▶ **Your task**:
Repeat word for word only the records from the line containing "pixels, height=941 pixels." up to and including the line containing "The width and height of the screenshot is (404, 482).".

▶ **Exercise materials**:
___
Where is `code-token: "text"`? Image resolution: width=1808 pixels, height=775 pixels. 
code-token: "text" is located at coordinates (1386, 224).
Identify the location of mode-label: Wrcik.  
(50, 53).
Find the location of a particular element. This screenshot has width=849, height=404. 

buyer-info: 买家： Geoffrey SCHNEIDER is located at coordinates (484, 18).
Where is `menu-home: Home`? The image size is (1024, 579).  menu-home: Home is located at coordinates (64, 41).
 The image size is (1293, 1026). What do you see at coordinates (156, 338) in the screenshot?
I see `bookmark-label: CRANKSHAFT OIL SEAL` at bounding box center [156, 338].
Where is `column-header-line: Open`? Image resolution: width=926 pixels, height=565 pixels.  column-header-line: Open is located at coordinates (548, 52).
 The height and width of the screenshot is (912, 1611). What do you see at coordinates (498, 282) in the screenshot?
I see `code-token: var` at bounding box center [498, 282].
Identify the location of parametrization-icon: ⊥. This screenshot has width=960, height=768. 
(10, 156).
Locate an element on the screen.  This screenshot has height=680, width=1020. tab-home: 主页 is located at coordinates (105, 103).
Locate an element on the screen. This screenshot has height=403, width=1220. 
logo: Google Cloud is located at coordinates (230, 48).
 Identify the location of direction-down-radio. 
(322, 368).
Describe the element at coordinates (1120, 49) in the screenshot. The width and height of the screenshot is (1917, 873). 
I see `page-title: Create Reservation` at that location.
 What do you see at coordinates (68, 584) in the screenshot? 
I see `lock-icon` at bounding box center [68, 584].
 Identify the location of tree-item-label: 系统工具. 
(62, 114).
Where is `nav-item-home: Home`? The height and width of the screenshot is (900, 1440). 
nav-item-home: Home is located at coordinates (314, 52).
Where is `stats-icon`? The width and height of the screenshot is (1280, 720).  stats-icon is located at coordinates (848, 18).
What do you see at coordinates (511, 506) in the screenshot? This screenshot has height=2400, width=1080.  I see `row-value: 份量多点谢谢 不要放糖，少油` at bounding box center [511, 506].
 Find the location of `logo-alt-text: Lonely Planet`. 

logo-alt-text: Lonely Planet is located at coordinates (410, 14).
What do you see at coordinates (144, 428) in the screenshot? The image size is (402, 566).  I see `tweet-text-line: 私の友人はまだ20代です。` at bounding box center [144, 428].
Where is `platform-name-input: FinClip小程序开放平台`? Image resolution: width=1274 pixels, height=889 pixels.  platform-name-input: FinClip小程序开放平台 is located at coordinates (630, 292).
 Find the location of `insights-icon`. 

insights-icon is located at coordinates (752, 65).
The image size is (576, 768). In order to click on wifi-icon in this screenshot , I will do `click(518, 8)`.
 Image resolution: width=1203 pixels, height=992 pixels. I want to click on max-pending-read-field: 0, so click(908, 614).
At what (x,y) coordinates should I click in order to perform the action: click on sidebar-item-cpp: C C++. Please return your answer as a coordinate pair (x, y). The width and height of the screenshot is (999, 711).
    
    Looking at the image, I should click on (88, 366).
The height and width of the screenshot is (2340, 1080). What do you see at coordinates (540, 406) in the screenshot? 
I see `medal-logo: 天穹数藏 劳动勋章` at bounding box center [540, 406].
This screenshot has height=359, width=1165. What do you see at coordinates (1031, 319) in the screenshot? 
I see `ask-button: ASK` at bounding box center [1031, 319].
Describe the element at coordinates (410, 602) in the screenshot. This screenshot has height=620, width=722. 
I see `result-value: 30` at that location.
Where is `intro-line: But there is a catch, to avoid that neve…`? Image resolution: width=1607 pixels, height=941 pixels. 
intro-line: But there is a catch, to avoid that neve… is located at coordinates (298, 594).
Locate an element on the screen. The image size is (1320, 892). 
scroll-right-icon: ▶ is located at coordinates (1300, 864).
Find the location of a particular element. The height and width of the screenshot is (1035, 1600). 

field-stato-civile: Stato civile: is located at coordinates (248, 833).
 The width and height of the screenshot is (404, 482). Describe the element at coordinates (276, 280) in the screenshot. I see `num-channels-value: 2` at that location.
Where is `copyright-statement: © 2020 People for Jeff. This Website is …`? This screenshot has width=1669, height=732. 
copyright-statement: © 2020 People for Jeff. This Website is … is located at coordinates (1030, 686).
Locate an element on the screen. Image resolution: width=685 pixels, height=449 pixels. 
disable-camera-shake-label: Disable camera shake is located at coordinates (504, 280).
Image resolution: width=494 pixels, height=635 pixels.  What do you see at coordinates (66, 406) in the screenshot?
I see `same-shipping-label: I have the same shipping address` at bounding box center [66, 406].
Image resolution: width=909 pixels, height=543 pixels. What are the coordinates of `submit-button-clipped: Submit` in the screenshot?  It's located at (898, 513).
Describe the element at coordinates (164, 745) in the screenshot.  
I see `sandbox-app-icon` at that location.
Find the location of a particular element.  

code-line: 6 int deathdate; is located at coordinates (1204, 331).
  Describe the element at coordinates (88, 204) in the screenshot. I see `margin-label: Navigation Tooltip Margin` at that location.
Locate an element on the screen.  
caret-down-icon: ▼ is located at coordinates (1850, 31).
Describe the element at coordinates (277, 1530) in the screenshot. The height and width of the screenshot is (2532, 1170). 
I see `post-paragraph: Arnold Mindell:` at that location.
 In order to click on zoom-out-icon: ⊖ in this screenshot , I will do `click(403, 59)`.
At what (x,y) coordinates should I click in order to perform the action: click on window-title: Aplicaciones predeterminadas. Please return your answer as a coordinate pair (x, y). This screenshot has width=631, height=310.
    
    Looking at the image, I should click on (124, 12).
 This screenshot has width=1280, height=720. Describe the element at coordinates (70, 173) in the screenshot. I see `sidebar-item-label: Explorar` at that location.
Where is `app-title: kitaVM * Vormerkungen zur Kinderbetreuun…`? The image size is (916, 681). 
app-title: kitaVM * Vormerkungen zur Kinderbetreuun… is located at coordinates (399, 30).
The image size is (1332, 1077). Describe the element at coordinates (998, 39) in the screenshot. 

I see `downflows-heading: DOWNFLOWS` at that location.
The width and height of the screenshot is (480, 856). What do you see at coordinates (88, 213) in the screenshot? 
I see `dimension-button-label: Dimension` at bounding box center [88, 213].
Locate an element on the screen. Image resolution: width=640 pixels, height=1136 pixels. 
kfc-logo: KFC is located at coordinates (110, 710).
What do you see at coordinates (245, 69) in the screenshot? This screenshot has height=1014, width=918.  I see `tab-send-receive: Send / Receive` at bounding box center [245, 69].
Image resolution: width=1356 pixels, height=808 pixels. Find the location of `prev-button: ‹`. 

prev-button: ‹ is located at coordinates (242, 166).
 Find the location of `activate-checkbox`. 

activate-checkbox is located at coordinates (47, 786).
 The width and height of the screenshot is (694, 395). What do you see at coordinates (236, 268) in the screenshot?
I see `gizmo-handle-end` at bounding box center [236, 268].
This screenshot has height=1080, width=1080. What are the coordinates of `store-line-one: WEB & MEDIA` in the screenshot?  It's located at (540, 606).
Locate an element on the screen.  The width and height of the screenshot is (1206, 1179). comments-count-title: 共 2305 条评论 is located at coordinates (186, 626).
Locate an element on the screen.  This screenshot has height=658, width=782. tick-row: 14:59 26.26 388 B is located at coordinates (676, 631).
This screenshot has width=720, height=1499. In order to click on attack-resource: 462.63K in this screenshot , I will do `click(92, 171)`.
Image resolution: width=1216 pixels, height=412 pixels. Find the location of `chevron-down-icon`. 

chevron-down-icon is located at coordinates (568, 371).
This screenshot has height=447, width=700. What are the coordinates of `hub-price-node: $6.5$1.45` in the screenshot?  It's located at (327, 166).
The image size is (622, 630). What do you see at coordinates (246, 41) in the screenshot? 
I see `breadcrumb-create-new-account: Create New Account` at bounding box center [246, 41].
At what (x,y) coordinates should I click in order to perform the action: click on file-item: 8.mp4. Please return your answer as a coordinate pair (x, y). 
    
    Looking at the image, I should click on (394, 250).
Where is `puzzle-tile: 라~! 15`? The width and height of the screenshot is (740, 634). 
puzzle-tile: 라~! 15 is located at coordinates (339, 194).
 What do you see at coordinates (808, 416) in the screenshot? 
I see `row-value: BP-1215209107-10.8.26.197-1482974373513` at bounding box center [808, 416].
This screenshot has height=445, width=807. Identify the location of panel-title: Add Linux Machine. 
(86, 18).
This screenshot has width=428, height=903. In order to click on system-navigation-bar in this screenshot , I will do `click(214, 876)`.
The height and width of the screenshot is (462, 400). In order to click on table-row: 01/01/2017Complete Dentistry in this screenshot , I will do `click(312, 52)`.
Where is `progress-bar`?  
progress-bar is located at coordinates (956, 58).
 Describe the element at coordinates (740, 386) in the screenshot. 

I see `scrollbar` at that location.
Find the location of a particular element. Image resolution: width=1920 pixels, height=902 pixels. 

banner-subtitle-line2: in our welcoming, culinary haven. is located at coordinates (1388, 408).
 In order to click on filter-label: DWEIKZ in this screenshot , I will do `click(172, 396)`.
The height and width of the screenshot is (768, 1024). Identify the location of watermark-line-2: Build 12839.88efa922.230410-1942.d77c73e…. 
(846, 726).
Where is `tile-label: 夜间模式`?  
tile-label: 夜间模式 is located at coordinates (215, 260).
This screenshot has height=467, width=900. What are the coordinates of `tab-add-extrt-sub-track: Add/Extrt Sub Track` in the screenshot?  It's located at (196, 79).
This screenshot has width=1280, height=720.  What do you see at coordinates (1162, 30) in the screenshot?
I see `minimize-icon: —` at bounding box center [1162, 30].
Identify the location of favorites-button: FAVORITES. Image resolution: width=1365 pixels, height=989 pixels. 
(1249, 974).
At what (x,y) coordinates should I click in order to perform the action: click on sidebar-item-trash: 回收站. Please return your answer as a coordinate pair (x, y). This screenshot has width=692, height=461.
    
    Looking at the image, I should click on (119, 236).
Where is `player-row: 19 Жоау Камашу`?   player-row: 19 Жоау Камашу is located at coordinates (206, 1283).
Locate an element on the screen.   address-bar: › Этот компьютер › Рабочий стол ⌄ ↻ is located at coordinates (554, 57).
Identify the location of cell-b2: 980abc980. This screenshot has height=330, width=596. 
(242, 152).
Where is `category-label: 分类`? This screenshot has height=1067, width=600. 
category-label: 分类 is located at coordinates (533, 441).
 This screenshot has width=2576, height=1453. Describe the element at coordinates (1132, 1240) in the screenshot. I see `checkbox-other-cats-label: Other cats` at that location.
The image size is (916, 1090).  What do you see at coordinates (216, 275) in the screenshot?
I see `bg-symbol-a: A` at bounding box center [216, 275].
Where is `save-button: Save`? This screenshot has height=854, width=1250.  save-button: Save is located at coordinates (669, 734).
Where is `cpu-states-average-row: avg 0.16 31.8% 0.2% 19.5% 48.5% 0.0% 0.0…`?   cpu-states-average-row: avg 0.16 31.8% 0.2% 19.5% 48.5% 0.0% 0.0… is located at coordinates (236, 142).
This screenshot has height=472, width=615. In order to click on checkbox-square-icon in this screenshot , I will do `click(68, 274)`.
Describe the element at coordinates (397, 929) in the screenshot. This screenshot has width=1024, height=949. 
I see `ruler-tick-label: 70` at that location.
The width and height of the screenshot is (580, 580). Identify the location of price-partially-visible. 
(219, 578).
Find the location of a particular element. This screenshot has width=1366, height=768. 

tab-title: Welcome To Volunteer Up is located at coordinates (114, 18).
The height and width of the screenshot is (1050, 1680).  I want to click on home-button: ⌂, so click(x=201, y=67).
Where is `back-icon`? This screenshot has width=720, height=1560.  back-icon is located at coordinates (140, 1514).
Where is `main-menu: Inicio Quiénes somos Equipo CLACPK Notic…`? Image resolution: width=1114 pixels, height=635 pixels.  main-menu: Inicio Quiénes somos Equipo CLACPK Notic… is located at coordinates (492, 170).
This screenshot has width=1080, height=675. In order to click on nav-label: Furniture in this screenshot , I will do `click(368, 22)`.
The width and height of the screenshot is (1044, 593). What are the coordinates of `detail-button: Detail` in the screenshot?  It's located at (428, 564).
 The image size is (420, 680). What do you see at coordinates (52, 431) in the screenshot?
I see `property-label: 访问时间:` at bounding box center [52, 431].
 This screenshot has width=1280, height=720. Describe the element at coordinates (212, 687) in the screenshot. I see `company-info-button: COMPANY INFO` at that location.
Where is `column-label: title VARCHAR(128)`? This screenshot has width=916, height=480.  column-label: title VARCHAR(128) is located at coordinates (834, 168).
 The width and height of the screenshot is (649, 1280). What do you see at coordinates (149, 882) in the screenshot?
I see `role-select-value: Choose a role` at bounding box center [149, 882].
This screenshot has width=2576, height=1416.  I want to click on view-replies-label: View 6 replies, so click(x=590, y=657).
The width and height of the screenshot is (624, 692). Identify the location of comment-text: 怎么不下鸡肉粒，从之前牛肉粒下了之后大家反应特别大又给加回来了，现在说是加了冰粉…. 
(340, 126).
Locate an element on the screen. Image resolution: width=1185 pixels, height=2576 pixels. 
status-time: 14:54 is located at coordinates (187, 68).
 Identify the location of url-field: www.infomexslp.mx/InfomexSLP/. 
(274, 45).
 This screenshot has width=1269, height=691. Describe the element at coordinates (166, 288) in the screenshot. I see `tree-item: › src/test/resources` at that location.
___
▶ **Written solution**:
Where is `intro-line: But there is a catch, to avoid that neve…`? Image resolution: width=1607 pixels, height=941 pixels. 
intro-line: But there is a catch, to avoid that neve… is located at coordinates (298, 594).
Locate an element on the screen. The image size is (1320, 892). 
scroll-right-icon: ▶ is located at coordinates (1300, 864).
Find the location of a particular element. The height and width of the screenshot is (1035, 1600). 

field-stato-civile: Stato civile: is located at coordinates (248, 833).
 The width and height of the screenshot is (404, 482). Describe the element at coordinates (276, 280) in the screenshot. I see `num-channels-value: 2` at that location.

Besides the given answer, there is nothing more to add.